While obviously it would be a real reach for the Whitecaps to bring in someone of Ashworth’s stature, I think there’s a valuable lesson to be learned from his story. The top football countries in Europe are filled with great football minds hidden in the lower divisions, or at the Youth & Academy levels (i.e. Ashworth when he was an Assistant Youth Coach at WBA).
Furthermore, I don’t think that the challenge of making the Whitecaps competitive in MLS is half as daunting as it might have been to keep West Brom afloat in the Premier League. (We’ve seen teams on similar budgets in MLS have success by simply being much smarter with their money.) So, the Whitecaps don’t need an Ashworth grade recruit, but looking for someone built from a similar mould is likely the right place to start.
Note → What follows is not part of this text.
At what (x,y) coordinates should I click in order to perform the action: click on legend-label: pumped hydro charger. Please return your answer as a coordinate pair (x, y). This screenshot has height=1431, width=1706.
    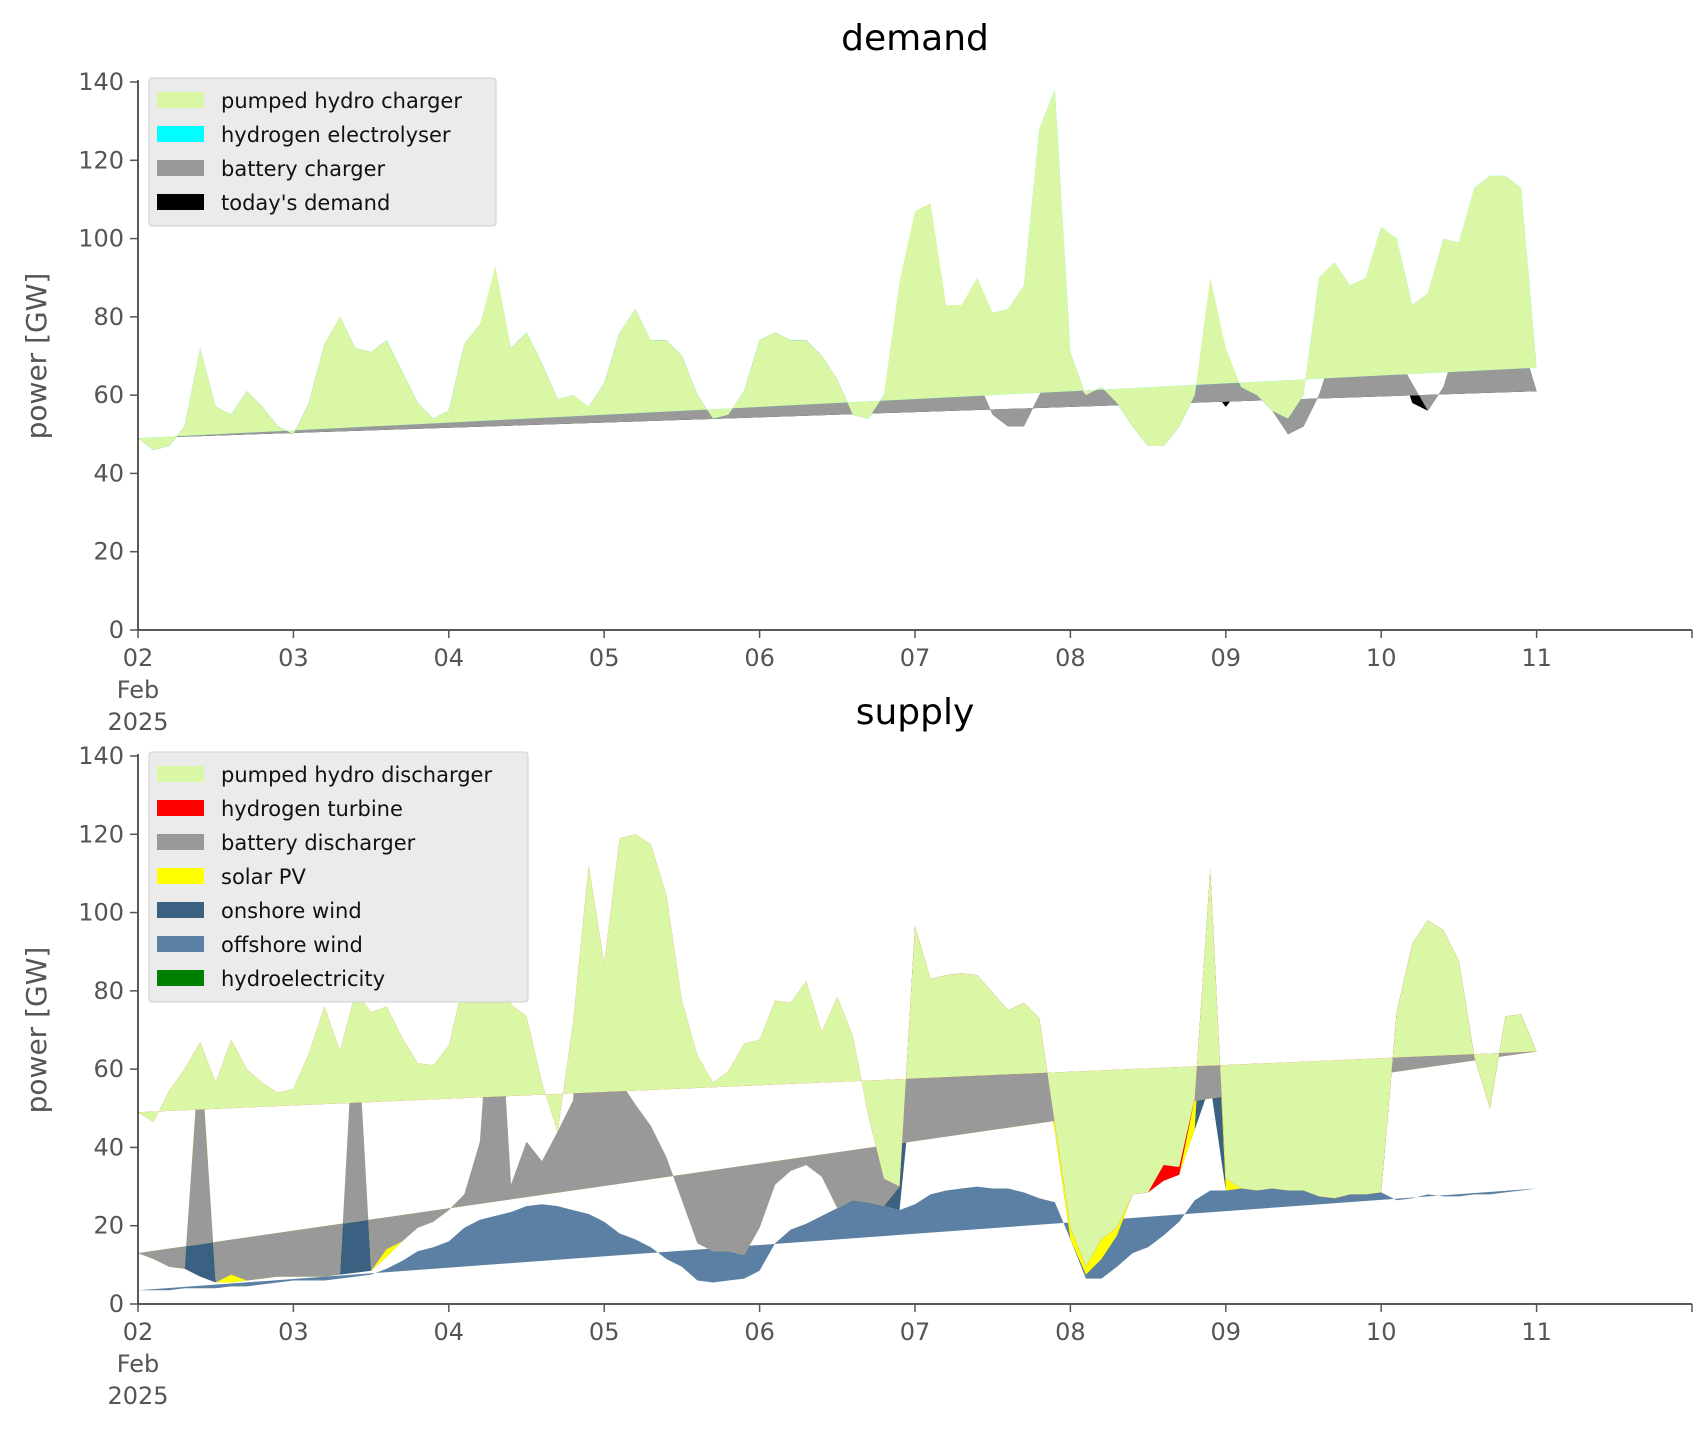
    Looking at the image, I should click on (342, 101).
In that same line of thinking, it also seems crucial that the Whitecaps hire someone from outside their own sphere of influence. Hiring someone from the USL, or with Canadian or American soccer ties simply won’t offer much in the way of growing the Club’s networks and recognition Worldwide, even though it might feel like the safer (and cheaper) bet. At the end of the day, the more diversity of opinions and perspectives you can bring into your organization, the better off you’ll be, and that’s been a big part of the problem for far too long in Vancouver.
What do you think of Dan Ashworth as a template for a “Sporting Director” the Whitecaps should be persuing? Which countries would you be most eager to see the Caps build scouting and recruitment networks? Last but not least, what did you think of Rooney’s comments on MLS officiating and travel?